Politico today describes a dinner group for women across the Senate aisle, launched by Senator Barbara Mikulski. The ground rules: “No staff, no memos, no leaks, and no men.”

There are seventeen women in the Senate, and only five are Republicans, many of them relative moderates — Kay Bailey Hutchison, Lisa Murkowski, Olympia Snow, Susan Collins — plus newcomer Kelly Ayotte, who was endorsed by Sarah Palin. They get together periodically to eat, sometimes at someone’s house, and also offer new entrants like Kirsten Gillibrand advice on navigating the Senate. (Gillibrand came from her own supportive women’s network in the House.)

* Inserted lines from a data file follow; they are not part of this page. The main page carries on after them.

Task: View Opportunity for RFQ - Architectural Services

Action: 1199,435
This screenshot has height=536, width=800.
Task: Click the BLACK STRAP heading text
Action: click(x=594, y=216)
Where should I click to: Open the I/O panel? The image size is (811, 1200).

Thankfully, no one makes a Sex And The City brunch reference. Still, Politico seems to want to go as far as saying that women just naturally are nicer and more cooperative as men — the caption to the lead photo is “For female senators, there’s more to politics than scoring points,” but the evidence isn’t that overwhelming.

Sen. Maria Cantwell (D-Wash.) leapt to then-Sen. Blanche Lincoln’s defense during a closed-door meeting on banking regulation, warning male colleagues that ignoring the Arkansas Democrat’s amendments to the Wall Street reform bill would be a big political mistake.
“It was about jurisdiction but also about gender,” one observer told POLITICO.

How was it about gender? What authority does this observer have? Who knows.

Maybe these women also get along better because they have to — just like data showing that women in the House tended to be more effective both in sponsoring legislation and in bringing home the pork, they’ve undoubtedly had to work harder than many their peers, simply because they’re underestimated. (A political insider said to me recently, “There is no female Scott Brown.” Yet!)